Il nuovo film di Jennifer Lynch, figlia del celebre David, è una commistione di thriller psicologico e di horror che apre il 30° Torino Film Festival in modo un po’ macabro e angosciante ma che non delude.
Dietro alla patina narrativa già rintracciabile in parecchi altri film degli ultimi quindici anni, c’è un discorso ben più valido rispetto a suoi omologhi predecessori.

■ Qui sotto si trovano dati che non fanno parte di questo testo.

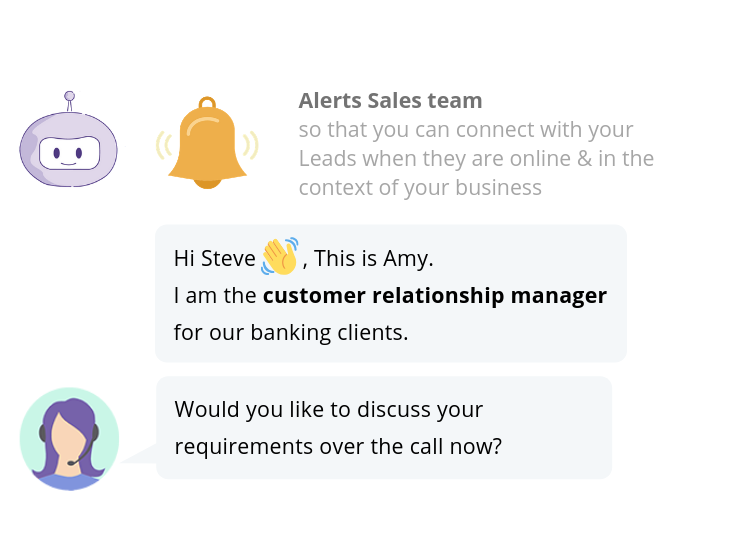This screenshot has width=750, height=550.
Task: Click the "Hi Steve" greeting text
Action: point(214,259)
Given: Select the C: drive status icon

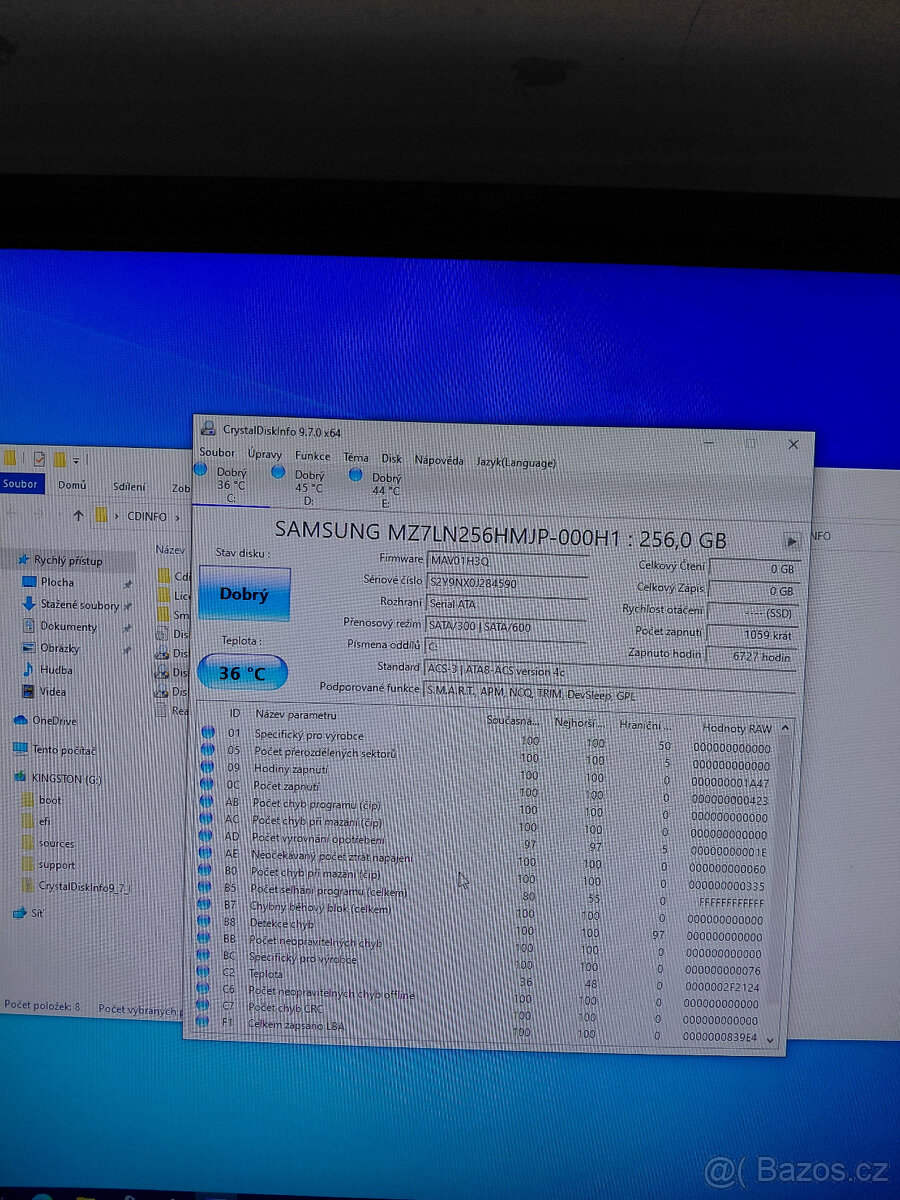Looking at the screenshot, I should 200,470.
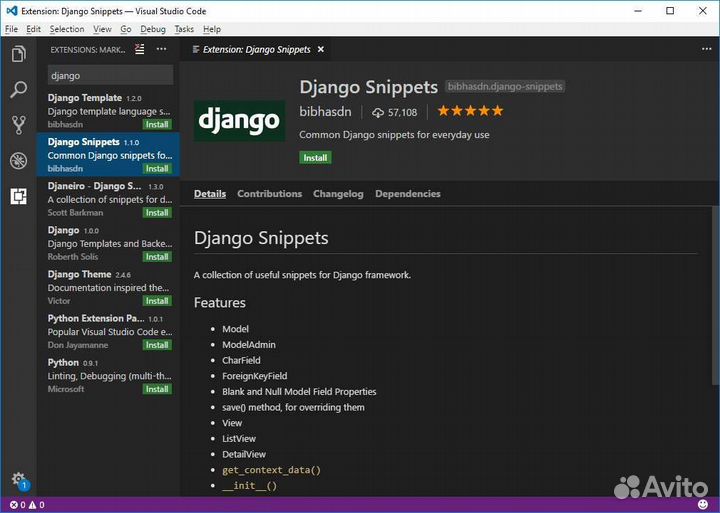Screen dimensions: 720x513
Task: Open the Debug view in activity bar
Action: (x=18, y=161)
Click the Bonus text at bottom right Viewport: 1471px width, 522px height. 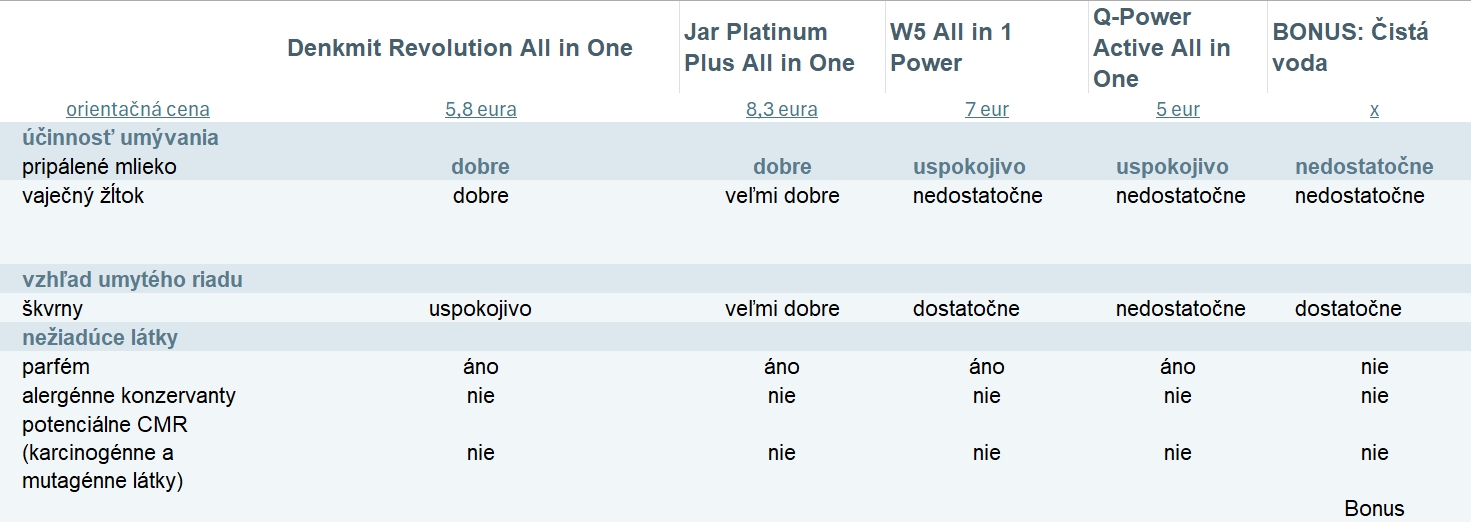tap(1374, 509)
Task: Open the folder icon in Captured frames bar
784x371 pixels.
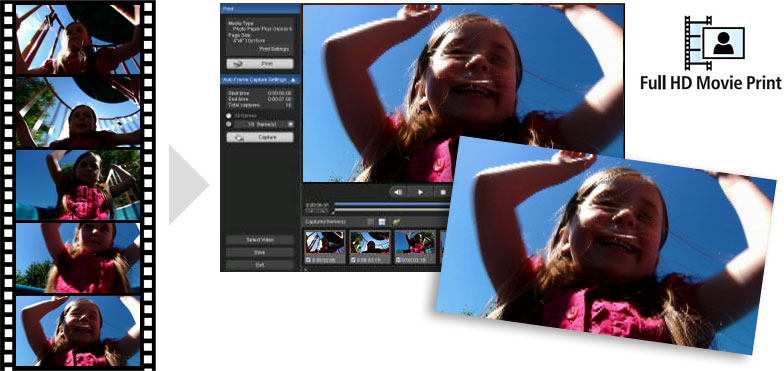Action: point(396,222)
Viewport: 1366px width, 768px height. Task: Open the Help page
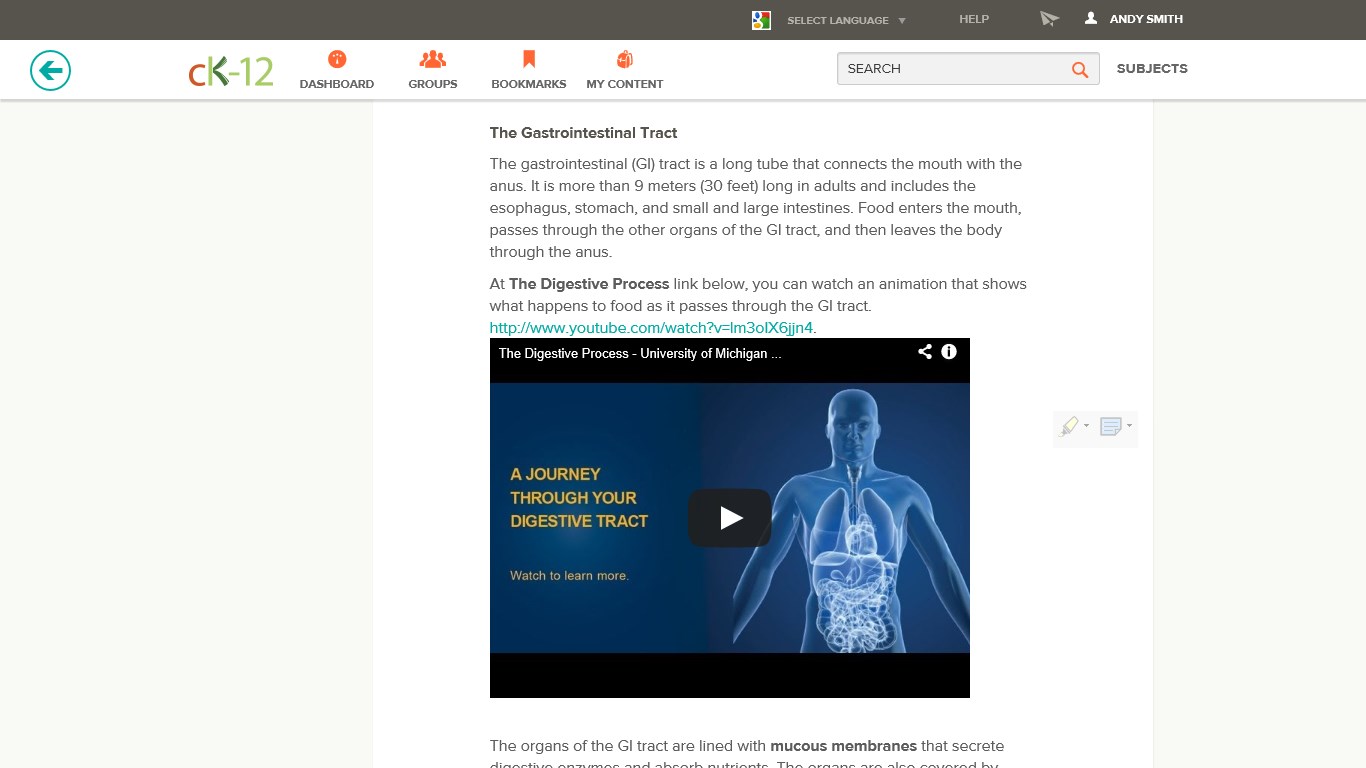974,19
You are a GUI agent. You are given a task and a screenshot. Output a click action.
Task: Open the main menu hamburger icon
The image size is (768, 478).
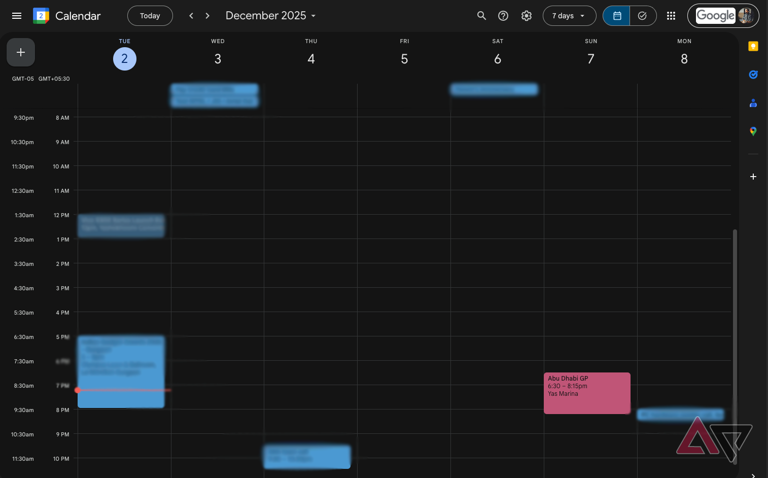[x=16, y=16]
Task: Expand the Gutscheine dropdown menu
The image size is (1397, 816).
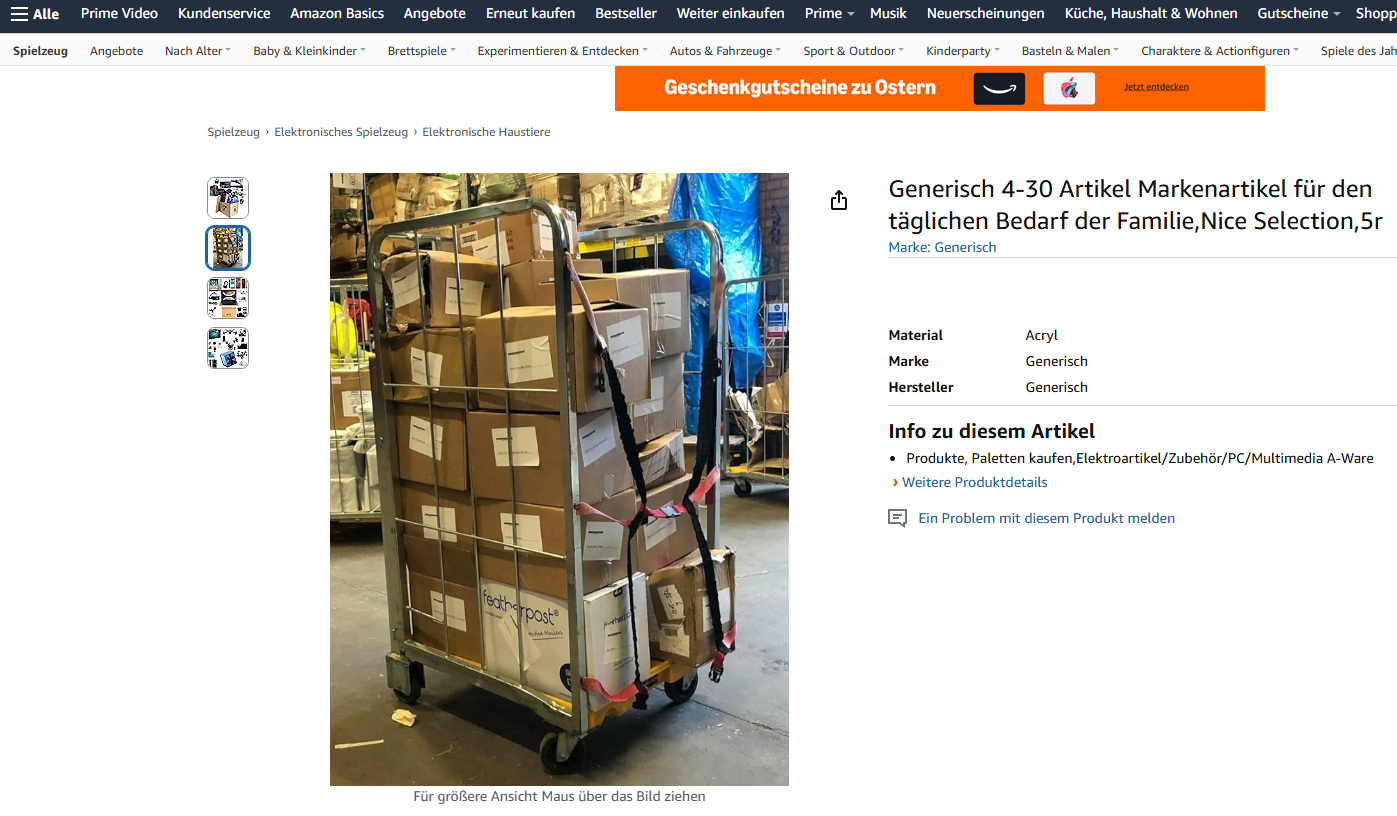Action: point(1299,13)
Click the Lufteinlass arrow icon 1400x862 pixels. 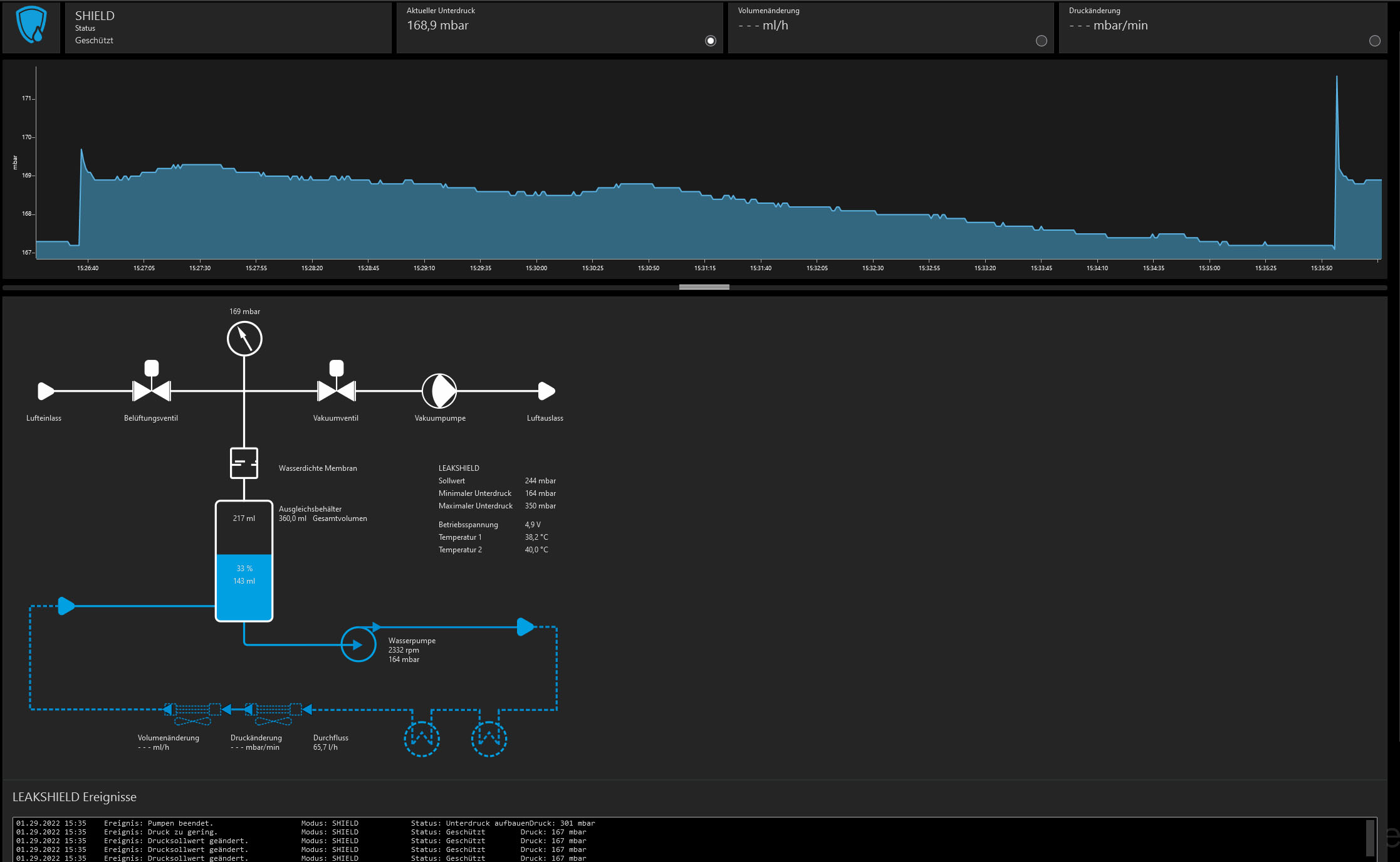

Il pazzo di turno non è tale per mostruosa deformazione, bensì è un uomo apparentemente normale, un tassista come tanti che cela dietro alla maschera di noncurante qualunquismo una serie di traumi infantili conditi da impliciti discorsi filosofici che sfociano in un nichilismo assoluto a solo sbocco misogino.
L’odio per la donna, dunque, ancor più che l’odio per l’infanzia.
Il bambino, che diviene ragazzo nel tempo filmico è schiavizzato, recluso, incatenato, come recita il titolo [non condiviso da regista e attore protagonista, ma questo è un altro discorso], eppure riceve delle cure, minime, essenziali ma perfettamente coerenti con la visione distorta che il pazzo carnefice ha della vita.
L’infanzia e l’adolescenza sono dunque i termini di un odi et amo cruento ma passionale del quale invece la donna non può godere. Le sevizie e gli omicidi perpetrati testimoniano il folle amore che idolatra la donna a tal punto da generare istinto omicida. Non è amore e odio ma un odio talmente profondo da dover essere insitamente controbilanciato da un’attrazione smisurata, incalcolabile e, dunque, inafferrabile, mai saziabile.
La donna emerge come origine del male, portatrice eterna di quel peccato originale che condanna l’uomo a desiderarla ferocemente. La sconfinata misoginia appare come necessaria tanto quanto il respirare. Non è un diletto né la sterile operazione intimidatoria di un serial killer di quelli che andavano di moda nel cinema degli anni ‘90, ma un vero e proprio atto di redenzione non finalizzato ad alcun appagamento societario. L’uomo agisce per sé e per nessun altro.
Jennifer Lynch è brava a creare ripetute tensioni narrative e psicologiche che si alternano e si sovrappongono quel tanto da non annoiare e anche se la storia, ai più disattenti, può apparire come già vista, ci pensa il colpo di scena finale a dare un senso al tutto, giustificare alcune cose passate e, chissà, altre future.
Ciò che è certo è che se alcune sequenze possono apparire un po’ ridondanti in quell’insegnamento forzato del vecchio pazzo al giovane recluso, altre non posso essere catalogate come semplici riempitivi. Quando il ragazzo sfiora per la prima volta il corpo nudo d’una ragazza viva c’è quel limes straordinariamente reso che proietta la tesa situazione su un piano attrattivo, e poi sessuale, umano, di repulsione, nonché d’indagine anatomica finalizzata, di nuovo, a quanto appena descritto ma anche ad altro, a un dubbio che nello spettatore aleggerà fino alla fine della pellicola. Insomma, questa breve e apparentemente innocua scena contraddistingue probabilmente il più alto momento d’indagine psicologica d’un film che una parte della critica statunitense non ha voluto nemmeno prendere il tempo per osservare con occhio critico.
Buona la prova attoriale di Vincent D’Onofrio, il celebre palla di lardo del Full Metal Jacket di Stanley Kubrick che, a distanza di venticinque anni, continua ad essere la solita flaccida palla di lardo.
Chained è un buon film. Cruento per la carne e per la mente ma al contempo ben realizzato, conscio d’essere ciò che è.